Meanwhile, we took the biggest dozen or so red tomatoes we had harvested and cut them into sections — about 6 pieces per tomato. Walt used his fingers to push the seeds and juice out of the sections, and we put all that in the sauce pot. We just wanted sections of meaty tomato to slow-roast.

Tomatoes cut, seeded, seasoned, and oiled, ready for the oven

What you do is put all the seeded tomato sections into a big bowl and sprinkle salt, pepper, a little bit of sugar, and a little dried thyme over them. Then toss them around to make sure they all have some of the seasonings on them. Next pour on just enough olive oil to coat them and toss them around in the bowl another time. It's almost like making a salad, and in fact the tomatoes would be good to eat as salad at that point, of course.
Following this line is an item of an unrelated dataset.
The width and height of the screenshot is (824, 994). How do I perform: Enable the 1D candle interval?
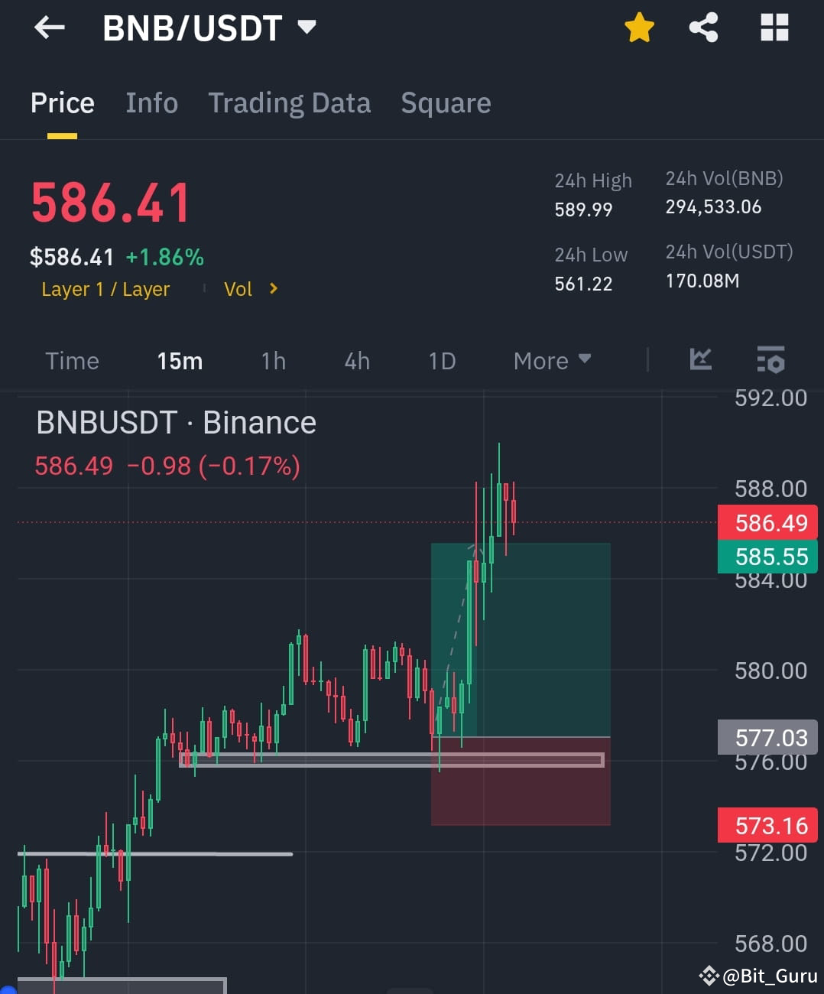441,360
Tomates confites, after roasting for nearly 3 hours at 195ºF

I decided not to go to the trouble of peeling these big tomatoes. We had enough to do without adding that step. I hope I don't regret it. What we were making with them is what is called tomates confites in French — slow-roasted tomatoes. Arrange them on parchment paper on baking sheets and put them in a 90ºC — 195ºF — oven for 2½ hours. Oh, and put some slivers of garlic on them if you want to, for the flavor.
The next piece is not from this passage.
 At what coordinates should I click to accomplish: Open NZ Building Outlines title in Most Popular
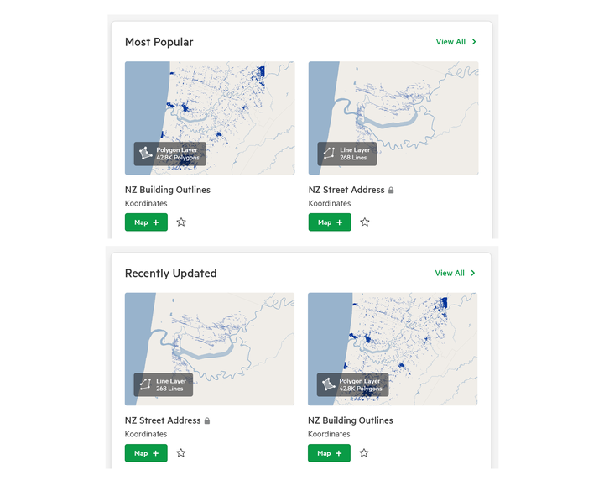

Cover the roasted tomatoes with oil and
keep them in the refrigerator for a week or more.

When the tomates are confites, put them in a bowl and pour olive oil over them to cover. I like to use a blend of olive and sunflower oil for these kinds of things. The olive oil I get here tends to be a little bitter and the sunflower oil tones it down. If you can get a very fruity olive oil, like the oil we used to get in Napa Valley in California, use that. You need to use the tomates confites pretty fast; they'll keep for maybe 10 days in the refrigerator.

Golden Roma tomatoes on racks for oven-drying

Next project: drying tomatoes in the oven. We used the Golden Romas for that. Drying tomatoes is simple but it takes a long time. There's no seasoning involved (salt is optional). All you do is cut the tomatoes in half (for Romas) or into thick slices (for slicing tomatoes) and arrange the pieces on wire racks. You can take the seeds and juice out of the tomato pieces if you want, but you don't have to. We didn't.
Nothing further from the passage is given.